MATERIAL FOR THIS EXERCISE |
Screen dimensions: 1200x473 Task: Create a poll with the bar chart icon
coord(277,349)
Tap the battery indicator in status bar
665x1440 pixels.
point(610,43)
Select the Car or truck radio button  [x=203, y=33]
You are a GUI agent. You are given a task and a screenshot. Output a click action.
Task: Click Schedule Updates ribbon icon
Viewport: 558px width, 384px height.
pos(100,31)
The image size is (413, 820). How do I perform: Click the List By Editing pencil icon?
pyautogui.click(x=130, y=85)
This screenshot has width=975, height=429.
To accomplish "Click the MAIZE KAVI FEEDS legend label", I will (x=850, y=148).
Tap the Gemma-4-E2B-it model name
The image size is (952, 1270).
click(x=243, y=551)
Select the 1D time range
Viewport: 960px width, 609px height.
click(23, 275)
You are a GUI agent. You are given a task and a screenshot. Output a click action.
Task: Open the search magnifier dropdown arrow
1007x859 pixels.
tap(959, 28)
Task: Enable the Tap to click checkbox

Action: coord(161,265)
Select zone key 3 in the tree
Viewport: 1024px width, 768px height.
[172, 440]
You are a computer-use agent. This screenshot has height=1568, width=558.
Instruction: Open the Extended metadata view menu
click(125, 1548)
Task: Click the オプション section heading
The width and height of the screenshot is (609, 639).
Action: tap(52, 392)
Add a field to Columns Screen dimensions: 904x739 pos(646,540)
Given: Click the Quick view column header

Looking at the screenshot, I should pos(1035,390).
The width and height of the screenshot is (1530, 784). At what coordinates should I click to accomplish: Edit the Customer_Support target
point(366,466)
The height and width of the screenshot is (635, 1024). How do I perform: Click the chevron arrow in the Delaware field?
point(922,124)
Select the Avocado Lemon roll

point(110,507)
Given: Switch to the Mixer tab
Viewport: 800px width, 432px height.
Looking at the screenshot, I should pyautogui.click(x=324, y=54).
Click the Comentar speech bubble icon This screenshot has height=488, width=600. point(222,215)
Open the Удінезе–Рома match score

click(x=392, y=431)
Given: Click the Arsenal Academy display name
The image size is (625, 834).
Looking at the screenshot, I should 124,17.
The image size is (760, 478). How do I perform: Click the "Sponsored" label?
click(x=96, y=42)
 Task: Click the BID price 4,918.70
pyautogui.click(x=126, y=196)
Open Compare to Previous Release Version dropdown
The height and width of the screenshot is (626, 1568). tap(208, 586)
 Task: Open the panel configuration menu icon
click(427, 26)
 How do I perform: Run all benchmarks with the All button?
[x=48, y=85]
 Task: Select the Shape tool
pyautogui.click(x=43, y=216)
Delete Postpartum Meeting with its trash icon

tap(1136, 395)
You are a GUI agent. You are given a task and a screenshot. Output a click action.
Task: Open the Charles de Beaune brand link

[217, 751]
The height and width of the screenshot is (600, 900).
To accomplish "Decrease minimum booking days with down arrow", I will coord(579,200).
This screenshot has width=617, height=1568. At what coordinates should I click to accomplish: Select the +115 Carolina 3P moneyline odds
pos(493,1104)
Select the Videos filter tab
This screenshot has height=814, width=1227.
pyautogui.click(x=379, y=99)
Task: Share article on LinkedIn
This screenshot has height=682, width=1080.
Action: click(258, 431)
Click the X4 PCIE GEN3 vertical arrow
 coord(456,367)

WHAT IS NEEDED | Whatever appears in the material must be set down again, word for word.

PROBLEM SOLUTION |
Screen dimensions: 1200x473 Task: Create a poll with the bar chart icon
coord(277,349)
Tap the battery indicator in status bar
665x1440 pixels.
point(610,43)
Select the Car or truck radio button  [x=203, y=33]
You are a GUI agent. You are given a task and a screenshot. Output a click action.
Task: Click Schedule Updates ribbon icon
Viewport: 558px width, 384px height.
pos(100,31)
The image size is (413, 820). How do I perform: Click the List By Editing pencil icon?
pyautogui.click(x=130, y=85)
This screenshot has width=975, height=429.
To accomplish "Click the MAIZE KAVI FEEDS legend label", I will (x=850, y=148).
Tap the Gemma-4-E2B-it model name
The image size is (952, 1270).
click(x=243, y=551)
Select the 1D time range
Viewport: 960px width, 609px height.
click(23, 275)
You are a GUI agent. You are given a task and a screenshot. Output a click action.
Task: Open the search magnifier dropdown arrow
1007x859 pixels.
tap(959, 28)
Task: Enable the Tap to click checkbox

Action: coord(161,265)
Select zone key 3 in the tree
Viewport: 1024px width, 768px height.
[172, 440]
You are a computer-use agent. This screenshot has height=1568, width=558.
Instruction: Open the Extended metadata view menu
click(125, 1548)
Task: Click the オプション section heading
The width and height of the screenshot is (609, 639).
Action: tap(52, 392)
Add a field to Columns Screen dimensions: 904x739 pos(646,540)
Given: Click the Quick view column header

Looking at the screenshot, I should pos(1035,390).
The width and height of the screenshot is (1530, 784). At what coordinates should I click to accomplish: Edit the Customer_Support target
point(366,466)
The height and width of the screenshot is (635, 1024). How do I perform: Click the chevron arrow in the Delaware field?
point(922,124)
Select the Avocado Lemon roll

point(110,507)
Given: Switch to the Mixer tab
Viewport: 800px width, 432px height.
Looking at the screenshot, I should pyautogui.click(x=324, y=54).
Click the Comentar speech bubble icon This screenshot has height=488, width=600. point(222,215)
Open the Удінезе–Рома match score

click(x=392, y=431)
Given: Click the Arsenal Academy display name
The image size is (625, 834).
Looking at the screenshot, I should 124,17.
The image size is (760, 478). How do I perform: Click the "Sponsored" label?
click(x=96, y=42)
 Task: Click the BID price 4,918.70
pyautogui.click(x=126, y=196)
Open Compare to Previous Release Version dropdown
The height and width of the screenshot is (626, 1568). tap(208, 586)
 Task: Open the panel configuration menu icon
click(427, 26)
 How do I perform: Run all benchmarks with the All button?
[x=48, y=85]
 Task: Select the Shape tool
pyautogui.click(x=43, y=216)
Delete Postpartum Meeting with its trash icon

tap(1136, 395)
You are a GUI agent. You are given a task and a screenshot. Output a click action.
Task: Open the Charles de Beaune brand link

[217, 751]
The height and width of the screenshot is (600, 900).
To accomplish "Decrease minimum booking days with down arrow", I will coord(579,200).
This screenshot has width=617, height=1568. At what coordinates should I click to accomplish: Select the +115 Carolina 3P moneyline odds
pos(493,1104)
Select the Videos filter tab
This screenshot has height=814, width=1227.
pyautogui.click(x=379, y=99)
Task: Share article on LinkedIn
This screenshot has height=682, width=1080.
Action: click(258, 431)
Click the X4 PCIE GEN3 vertical arrow
 coord(456,367)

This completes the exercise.